Passage to read —
[START]

Announcement

**jacob** · 06 February 2019, 06:22 PM

Originally posted by Michael_S View Post

I thought the default Python implementation uses reference counting? That's not really dynamic garbage collecting, but it is very slow.

Correction: reference counting is not slow at all, that's precisely the reason why it's often preferred to a full blown GC. I don't know what CPython uses internally but somehow I doubt it's pure reference counting, firstly because the well known limitation of reference counting is that it can't handle reference cycles and to my knowledge, Python does not suffer from that problem. And also because a well implemented reference counting memory manager can use atomic instructions to increment/decrement the counters and shouldn't require thread locking, much less a GIL.

**Michael_S** · 06 February 2019, 08:40 PM

Originally posted by jacob View Post

Correction: reference counting is not slow at all, that's precisely the reason why it's often preferred to a full blown GC. I don't know what CPython uses internally but somehow I doubt it's pure reference counting, firstly because the well known limitation of reference counting is that it can't handle reference cycles and to my knowledge, Python does not suffer from that problem. And also because a well implemented reference counting memory manager can use atomic instructions to increment/decrement the counters and shouldn't require thread locking, much less a GIL.

I'm not an expert on this stuff, so I may be mixing things up a lot. I'm enjoying the discussion and appreciate everyone's inputs. This is my understanding:

As ssokolow states further up, regular Python actually uses a mix of reference counting plus a tracing GC to detect cycles.

As Guest also stated further up, "optimized reference counting isn't necessarily slow because an advanced compiler can sometimes elide refcount updates."

But since Python is a scripting language that isn't precompiled into executables, so all it can apply is simple reference counting, and that's inescapably slow.

So maybe we have, very broadly, a three level speed hierarchy? Simple reference counting as in Python is generally slower than in tracing garbage collection as in the JVM or .NET, which in turn are generally slower than optimized reference counting as in Objective-C or Swift. Or I suppose you could call manual memory management in C, C++, or the compiler-enforced memory management in Rust a form of "optimized reference counting".

**ssokolow** · 07 February 2019, 12:07 AM

Originally posted by Michael_S View Post

So maybe we have, very broadly, a three level speed hierarchy? Simple reference counting as in Python is generally slower than in tracing garbage collection as in the JVM or .NET, which in turn are generally slower than optimized reference counting as in Objective-C or Swift. Or I suppose you could call manual memory management in C, C++, or the compiler-enforced memory management in Rust a form of "optimized reference counting".

It's not so much the refcounting that makes Python slow, it's that the language is so dynamic that you're very limited in what optimizations you can apply (thought it is useful for runtime metaprogramming and exploratory programming), which is made worse by CPython not having a JIT compiler.

Languages like Java, C#, and Swift can be faster because they've got JIT compilers, static type systems, and they don't allow you to rewrite pretty much anything about the program on the fly as it runs. Python has to dispatch everything dynamically and needs the GIL to ensure that one thread doesn't pull the rug out from under another by doing something like redefining a function.

Refcounting vs. tracing GC actually isn't a clear-cut thing when all else is equal. Reference counts are individually much lighter than a GC pass, but a full-blown tracing GC is often much faster overall because it amortizes the cost of memory management. (ie. The longer you go between GC collection passes, the better the performance but the worse the peak memory consumption.)

[END]

[Source data]
[START]

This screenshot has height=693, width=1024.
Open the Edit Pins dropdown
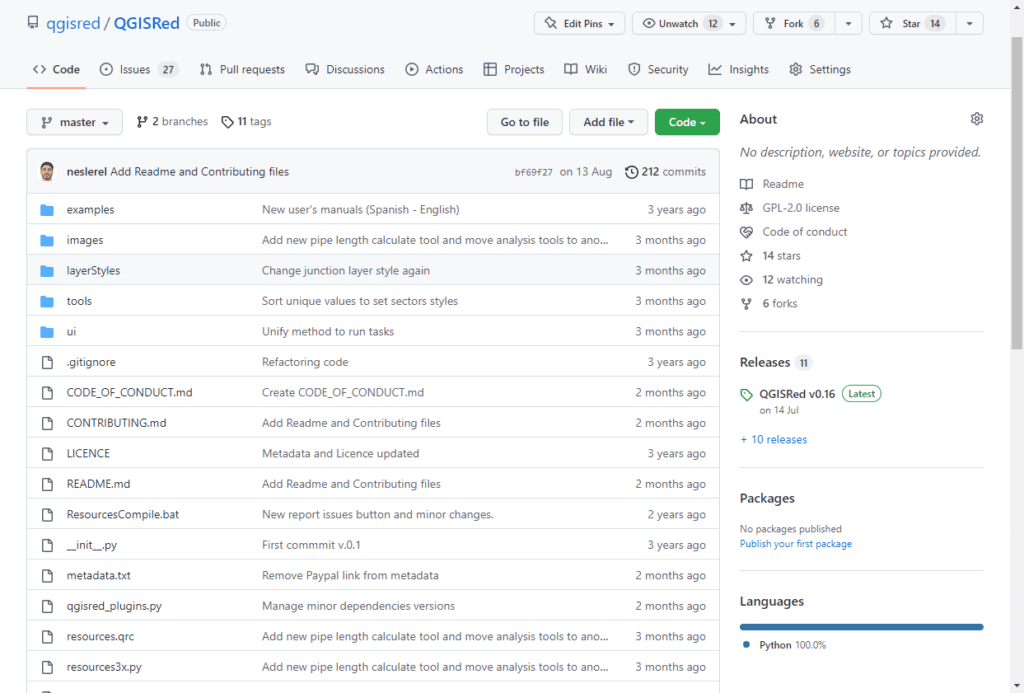point(579,23)
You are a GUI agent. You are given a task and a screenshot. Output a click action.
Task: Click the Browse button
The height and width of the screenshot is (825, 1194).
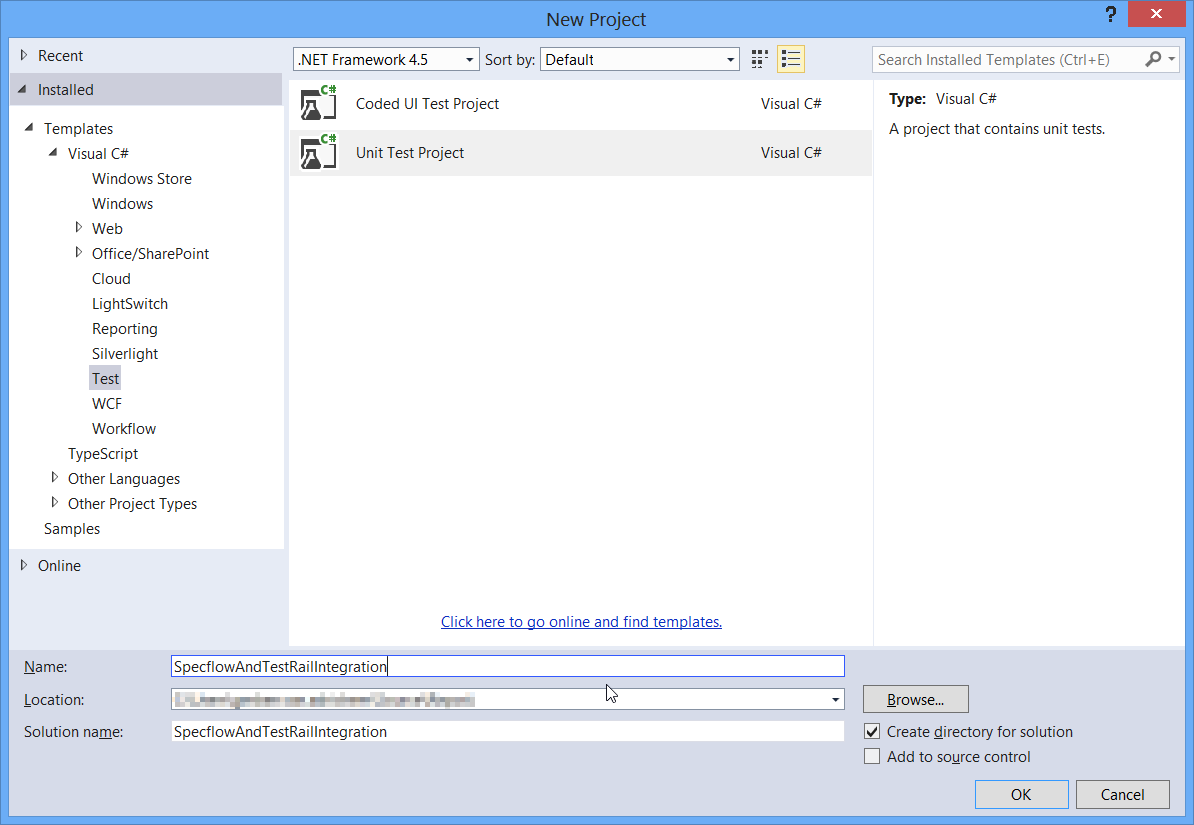pos(915,700)
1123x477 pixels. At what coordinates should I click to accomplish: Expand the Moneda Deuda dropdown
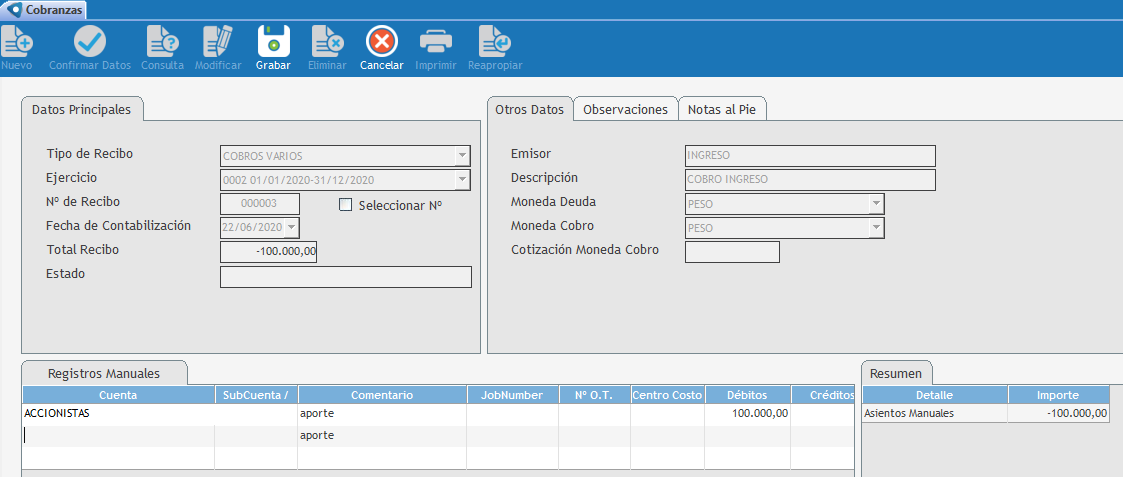tap(876, 204)
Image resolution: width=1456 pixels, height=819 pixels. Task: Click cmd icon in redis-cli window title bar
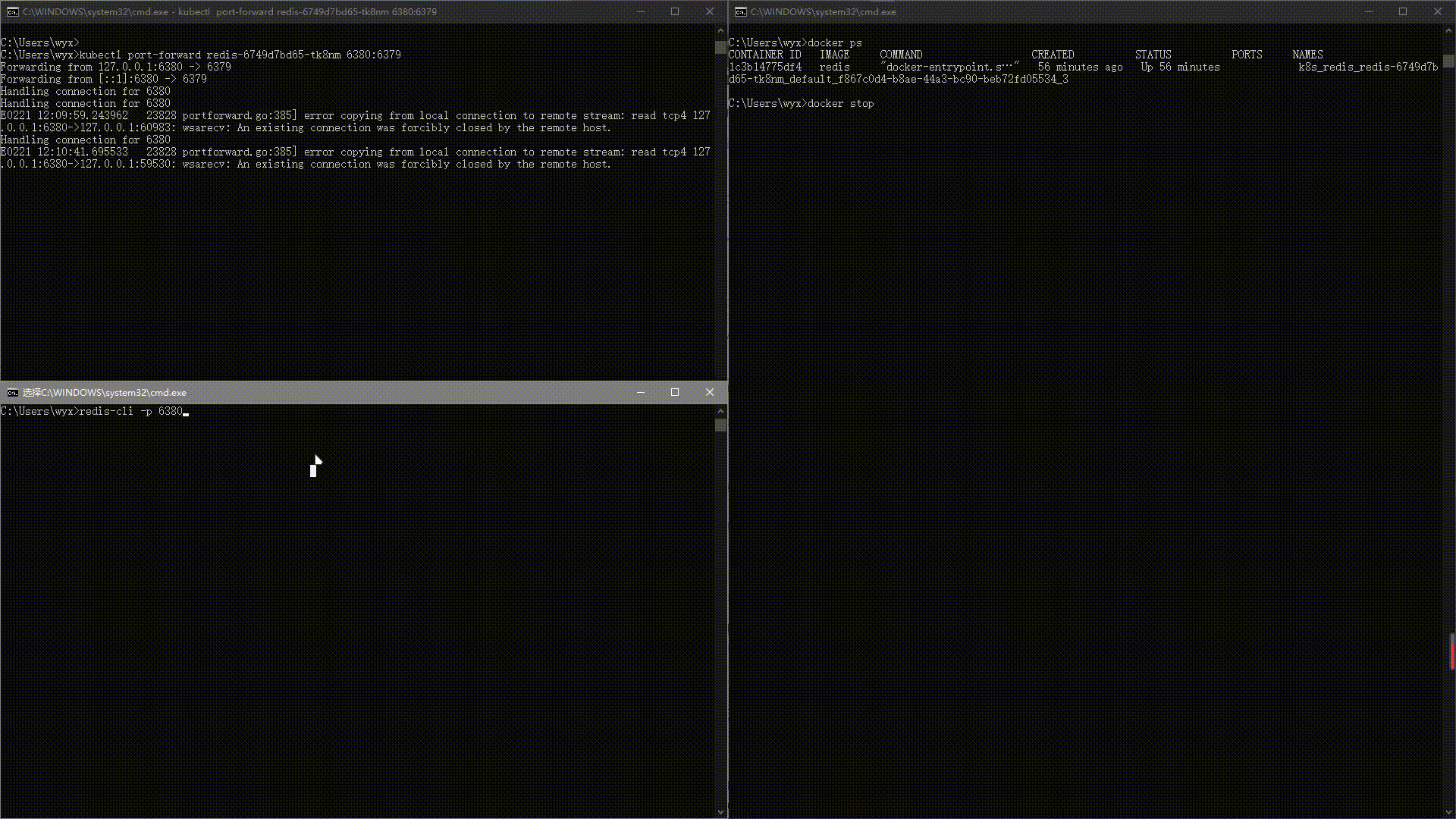(x=12, y=392)
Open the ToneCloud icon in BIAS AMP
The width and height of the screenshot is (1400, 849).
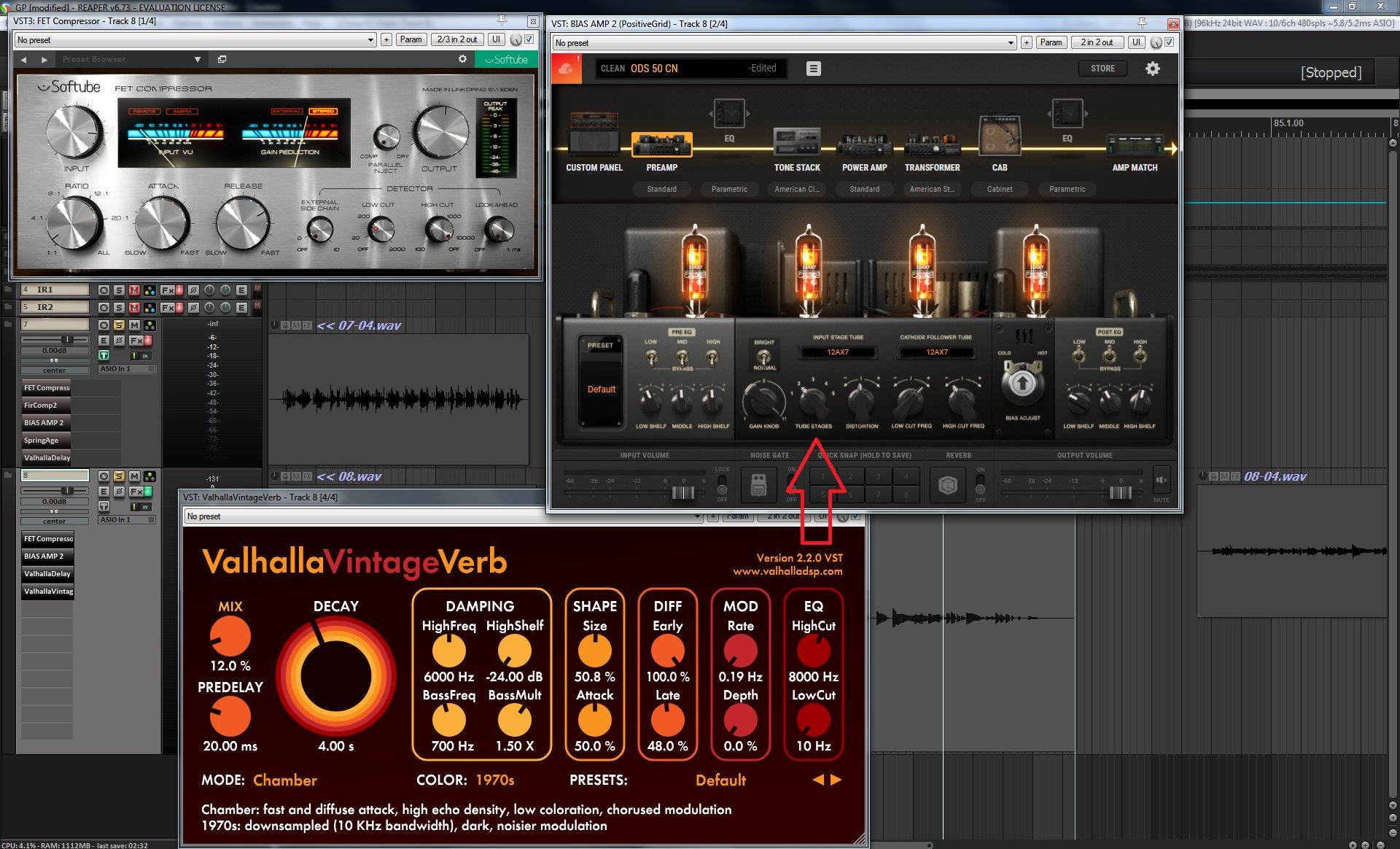click(x=567, y=69)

[END]

Your tasks —
**a)** Answer each question using the forum thread.
(i) What limitation of reference counting does jacob call well known?
(ii) According to Michael_S's post, what does regular Python use besides reference counting, and for what purpose?
(iii) What does ssokolow say CPython lacks, making the language's limits on optimization worse?
**b)** Quote the forum thread word for word, beginning at the words "Originally posted by jacob" and stopping after the words "to detect cycles.".

Answers by task —
**a)**
(i) Reference counting can't handle reference cycles.
(ii) A tracing GC, to detect cycles.
(iii) A JIT compiler.

**b)**
Originally posted by jacob View Post

Correction: reference counting is not slow at all, that's precisely the reason why it's often preferred to a full blown GC. I don't know what CPython uses internally but somehow I doubt it's pure reference counting, firstly because the well known limitation of reference counting is that it can't handle reference cycles and to my knowledge, Python does not suffer from that problem. And also because a well implemented reference counting memory manager can use atomic instructions to increment/decrement the counters and shouldn't require thread locking, much less a GIL.

I'm not an expert on this stuff, so I may be mixing things up a lot. I'm enjoying the discussion and appreciate everyone's inputs. This is my understanding:

As ssokolow states further up, regular Python actually uses a mix of reference counting plus a tracing GC to detect cycles.